In Antartide un uovo fossile dal guscio soffice

Per 9 anni è stato 'La cosa', ora si sa che era di una lucertola di mare

Redazione ANSA

Scoperto in Antartide un grande uovo fossile dal guscio soffice. Per nove anni la sua origine è stata ignota ed è stato chiamato "La cosa"; adesso si è capito che  ha 66 milioni di anni, è il primo trovato finora nel continente bianco e apparteneva a un'enorme lucertola di mare.
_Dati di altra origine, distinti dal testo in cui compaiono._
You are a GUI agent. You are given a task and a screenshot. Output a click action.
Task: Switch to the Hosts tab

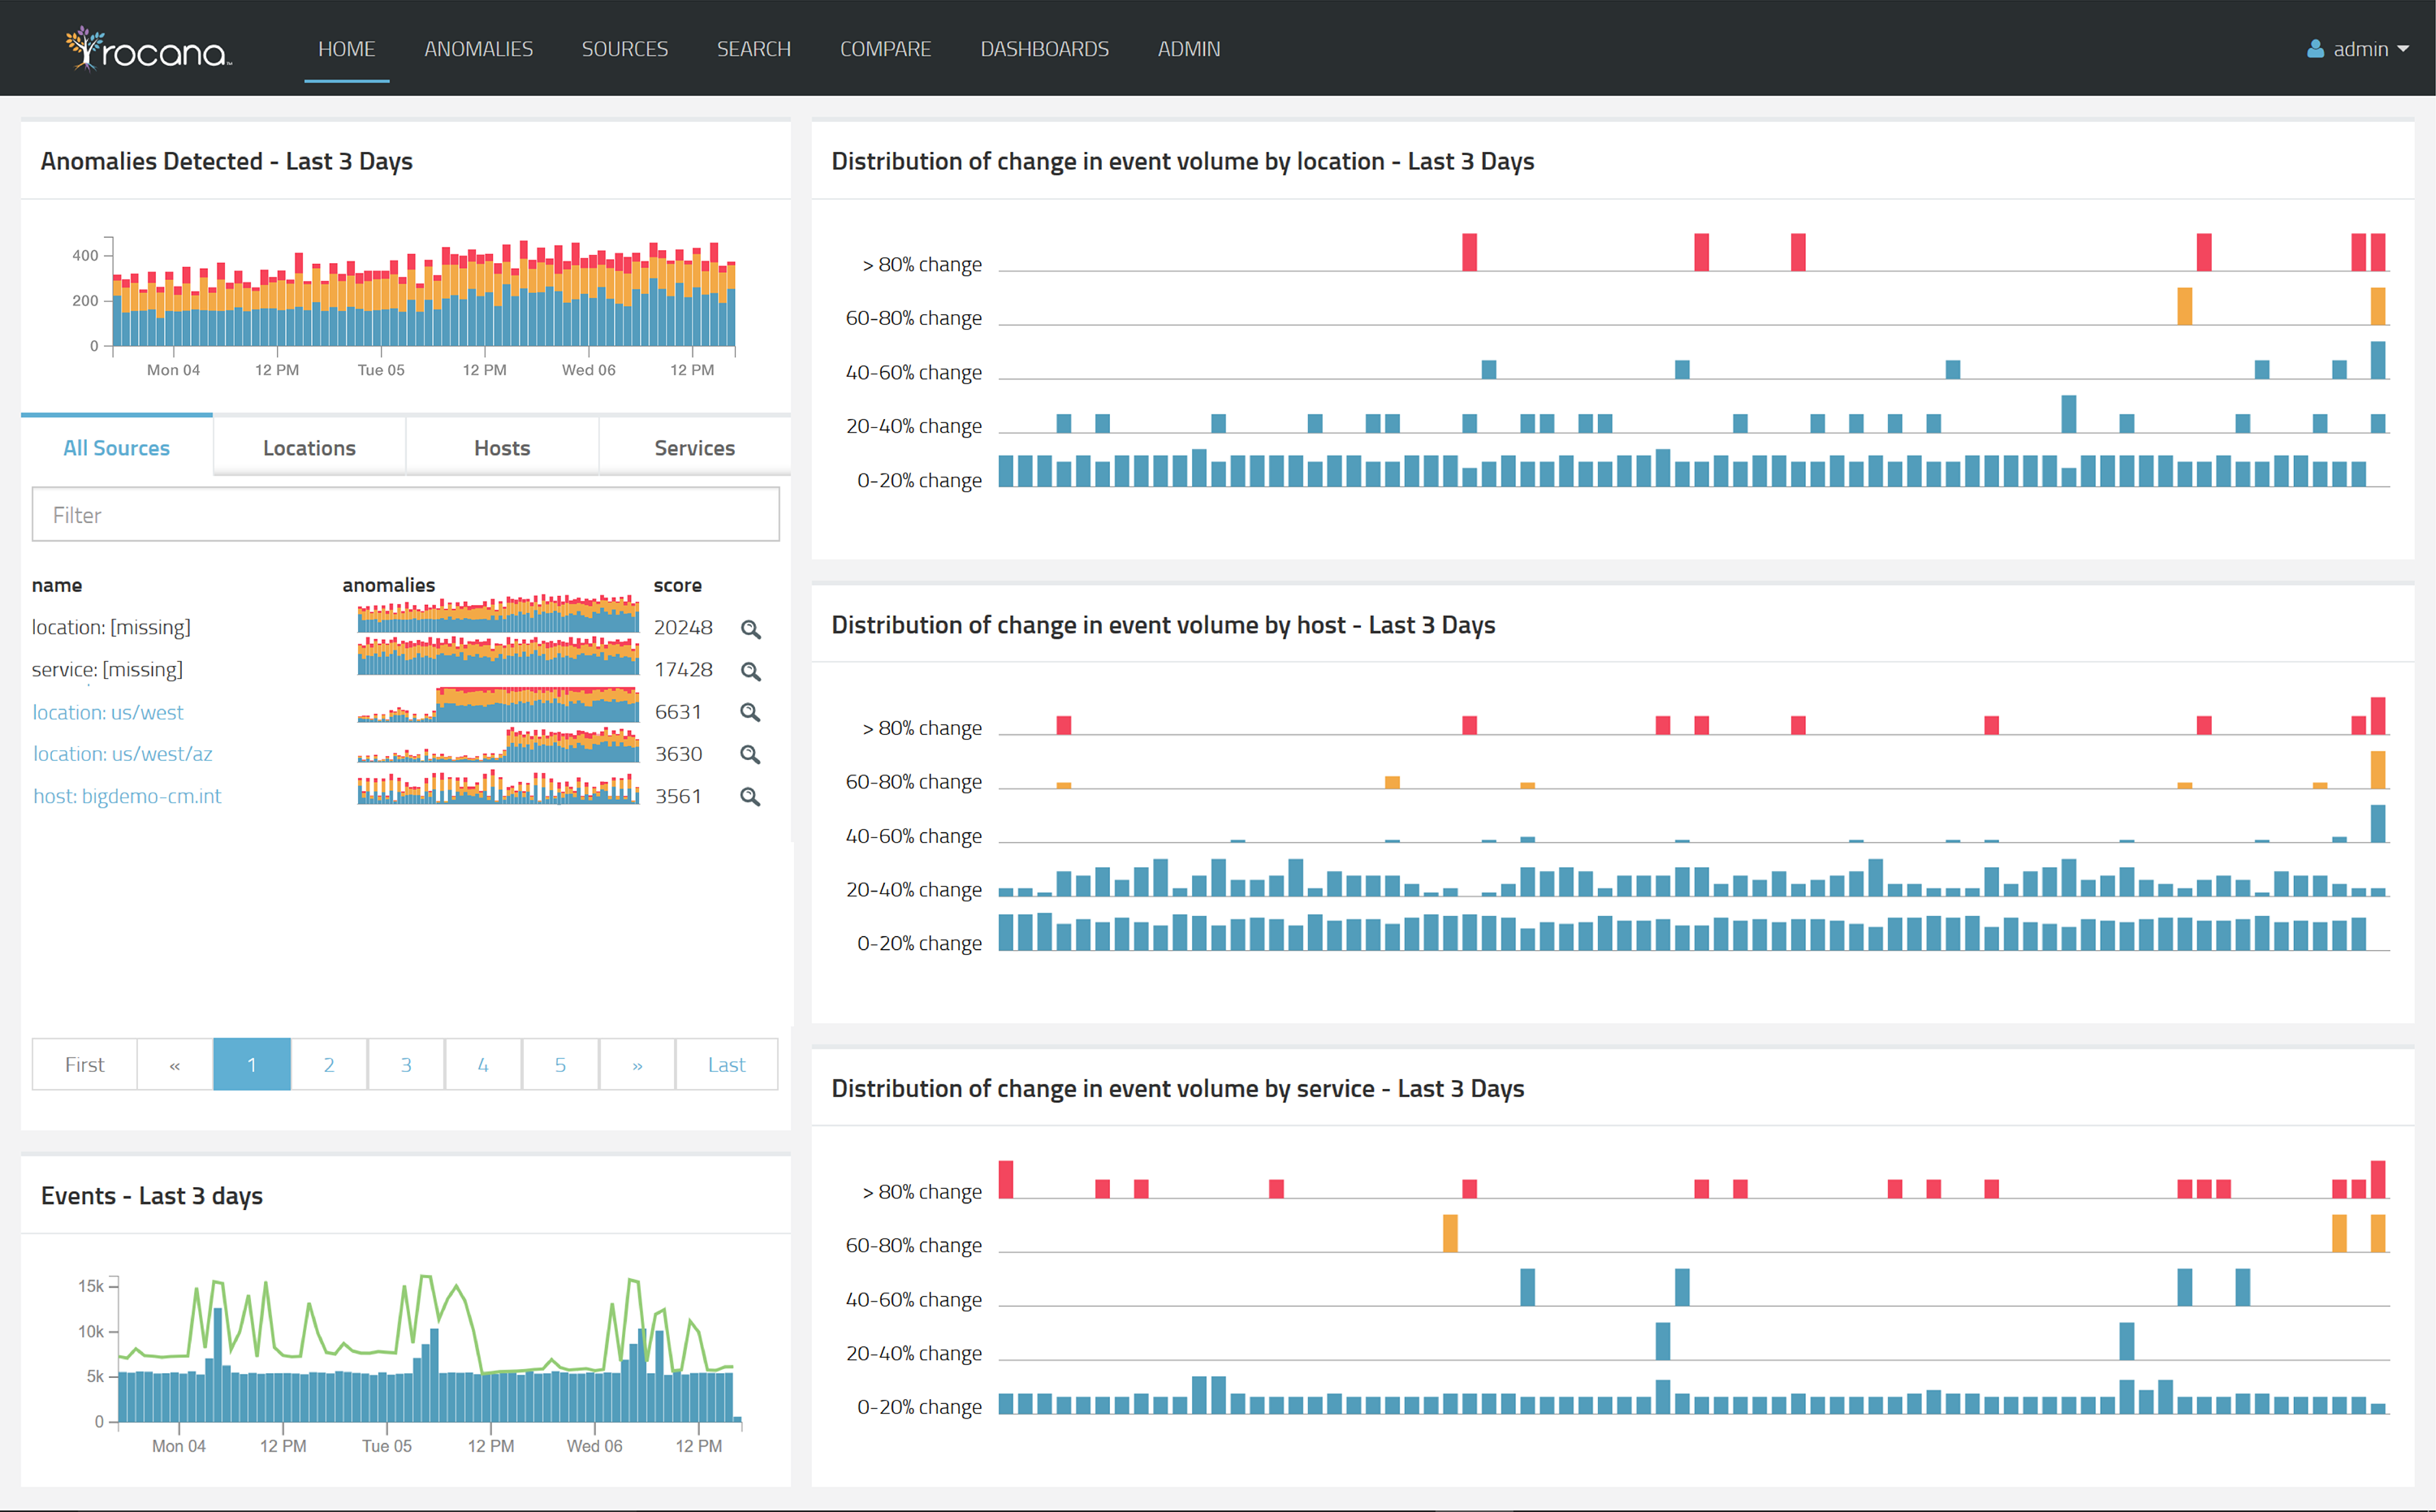(x=502, y=448)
Pubblicato sulla rivista Nature, il risultato si deve ai ricercatori coordinati da Lucas Legendre, dell'università del Texas a Austin.


Rappresentazione artistica del piccolo di mosasauro appena uscito dall'uovo, vicino alla madre (fonte: Francisco Hueichaleo, 2020)
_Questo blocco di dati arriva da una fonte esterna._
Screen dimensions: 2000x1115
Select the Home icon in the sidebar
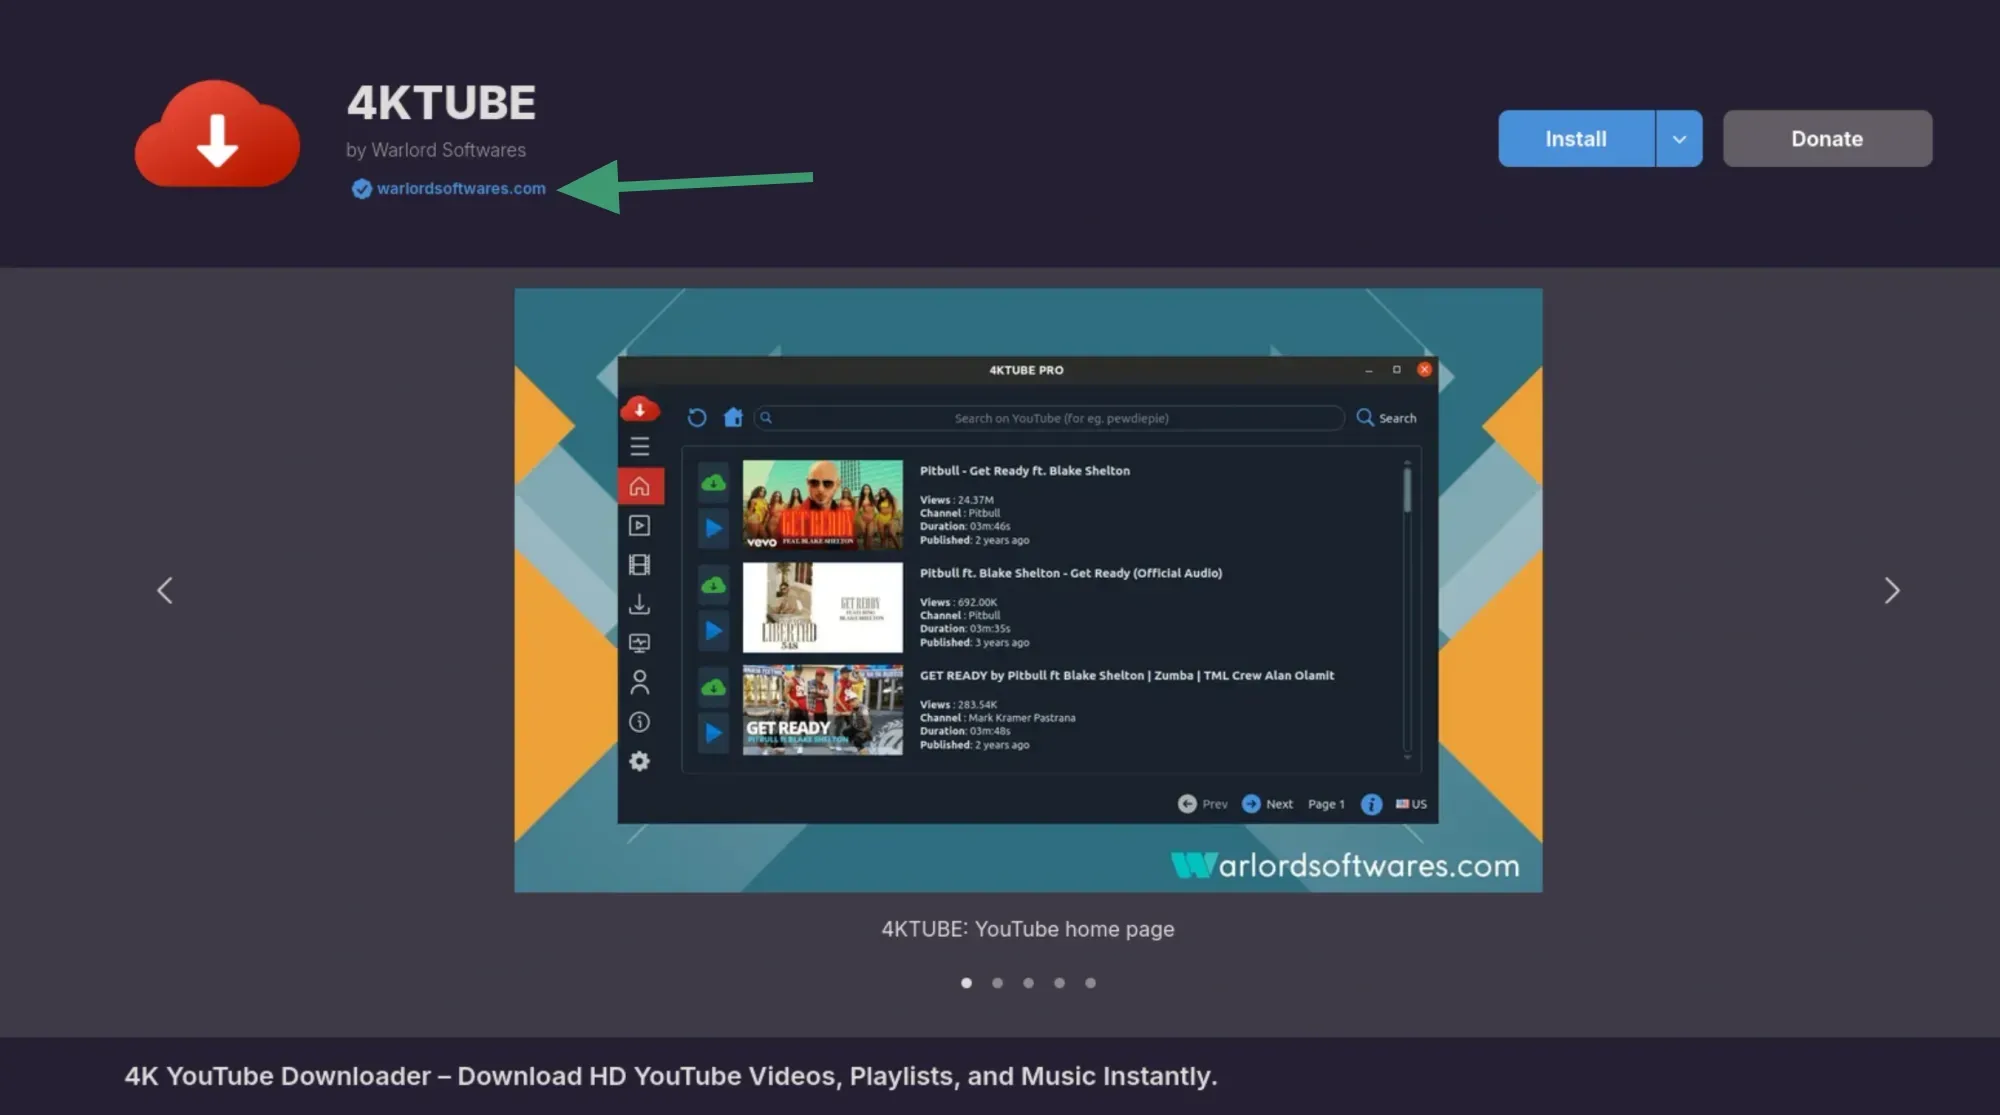click(x=639, y=486)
Il grande uovo, che misura 30 centimetri, era stato scoperto nel 2011, ma per quasi un decennio è rimasto senza alcuna descrizione nelle collezioni del Museo Nazionale di Storia Naturale del Cile. Era, insomma, un oggetto ignoto al punto che i ricercatori lo avevano soprannominato "La Cosa", ispirandosi a "La cosa di un altro mondo", il racconto fantascientifico che alla fine degli anni '30 descriveva un misterioso oggetto scoperto in Antartide e dal quale sono stati tratti più film.


Rappresentazione artistica del piccolo di mosasauro che esce dall'uovo, vicino alla madre. Sullo sfondo le montagne coperte di vegetazione nell'Antartide del Cretaceo (fonte: John Maisano/Jackson School of Geosciences della University of Texas a Austin)
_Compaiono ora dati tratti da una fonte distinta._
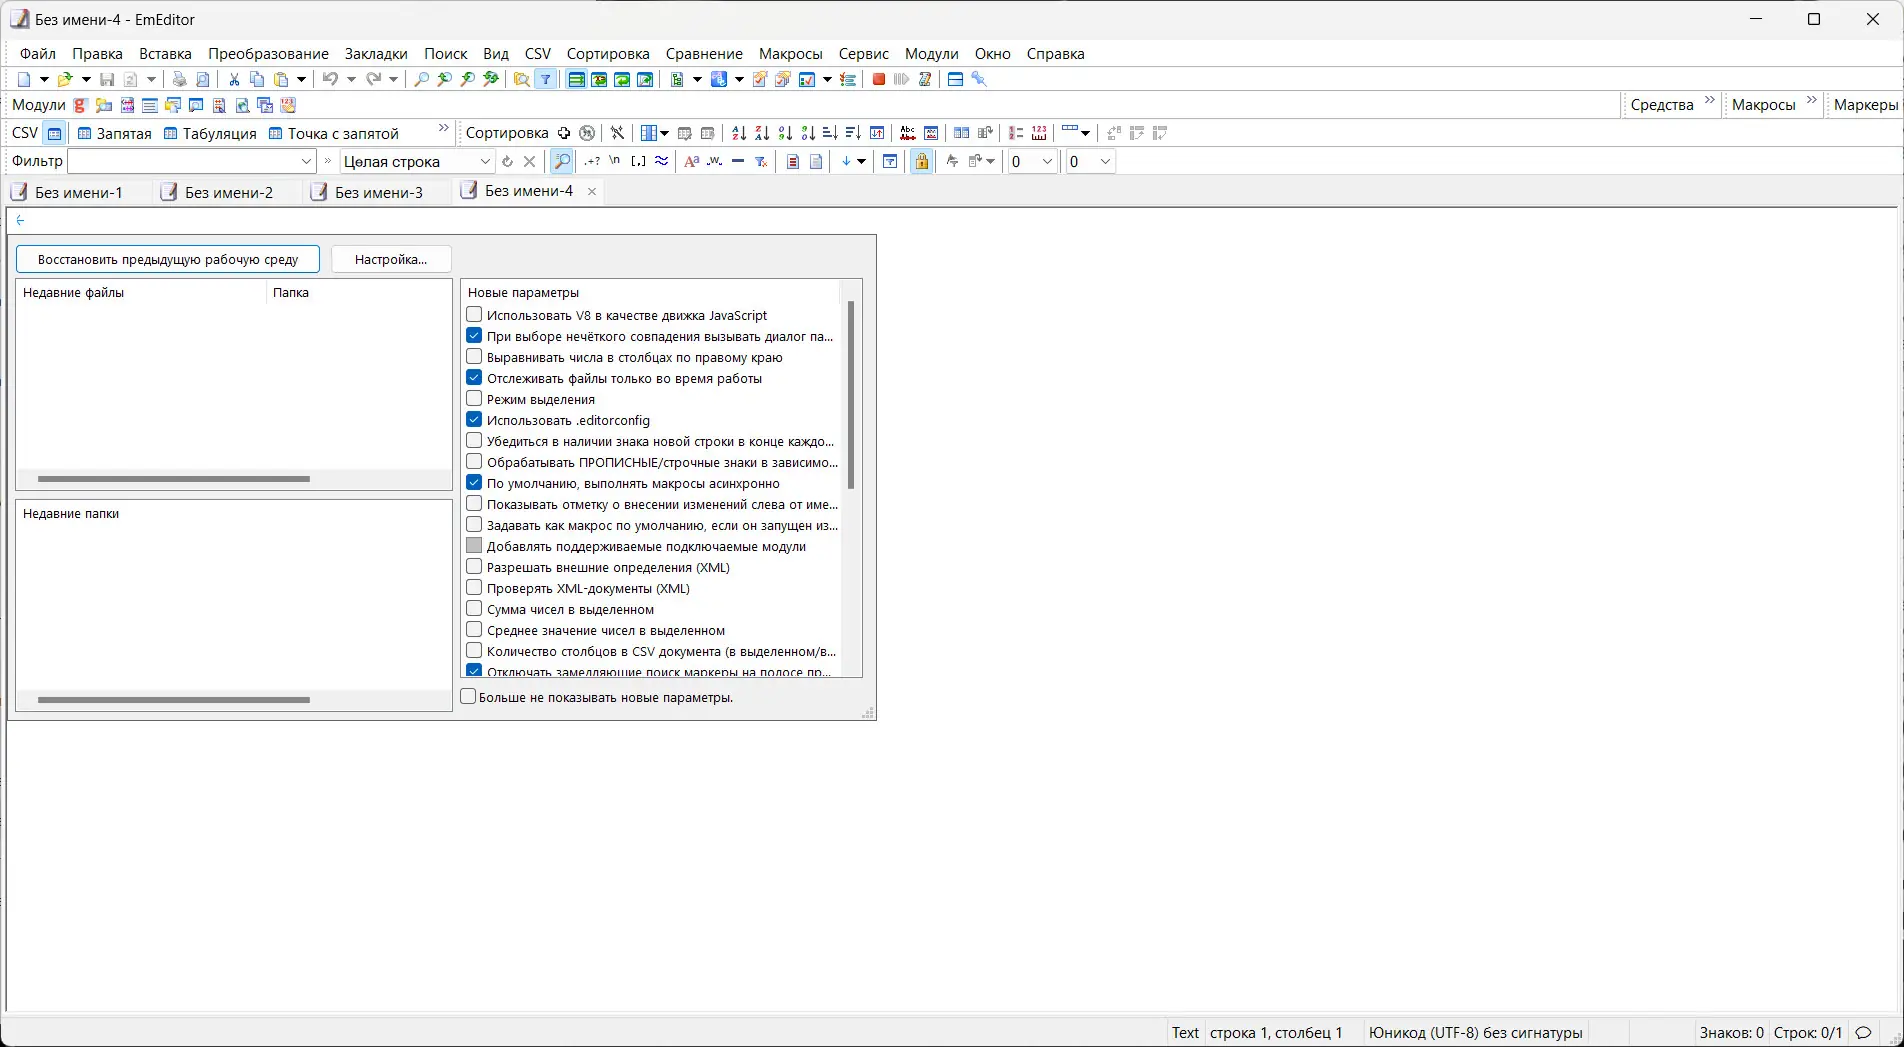Viewport: 1904px width, 1047px height.
Task: Open the 'Целая строка' dropdown
Action: tap(486, 161)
Le analisi indicano adesso che si tratta del fossile del più grande uovo dal guscio soffice mai scoperto e gli esperti pensano che sia stato deposto da un rettile marino gigante estinto, come un mosasauro, sfidando il pensiero prevalente che tali creature non deponessero uova. "L'uovo è stato deposto da un animale delle dimensioni di un grande dinosauro, ma è completamente diverso da un uovo di dinosauro", ha detto Legendre.

"È molto simile - ha aggiunto - alle uova di lucertole e serpenti, ma è di un parente veramente gigante di questi animali". La struttura è molto simile a quella delle uova trasparenti deposte oggi da alcuni serpenti e lucertole. Tuttavia, poiché l'uovo fossile si era schiuso e non contiene resti all'interno, non è stato facile risalire al tipo di rettile che lo ha deposto.


Rappresentazione grafica dell'uovo di mosasauro, delle sue dimensioni e della struttura del suo guscio soffice (fonte: Legendre et al. 2020)

Confrontando le dimensioni del corpo di 259 rettili viventi con le dimensioni delle loro uova, Legendre ha dedotto che il rettile preistorico che ha deposto l'uovo doveva essere molto grande e forse misurava più di 6 metri di lunghezza, compatibile con le dimensioni dei mosasauri. In aggiunta a queste prove, la formazione rocciosa in cui è stato scoperto l'uovo ospita anche scheletri di piccoli mosasauri, insieme a esemplari adulti. L'ipotesi è che quell'ambiente all'epoca fosse una sorta di asilo nido con acqua poco profonda e protetta, dove i piccoli rettili potevano crescere in tranquillità.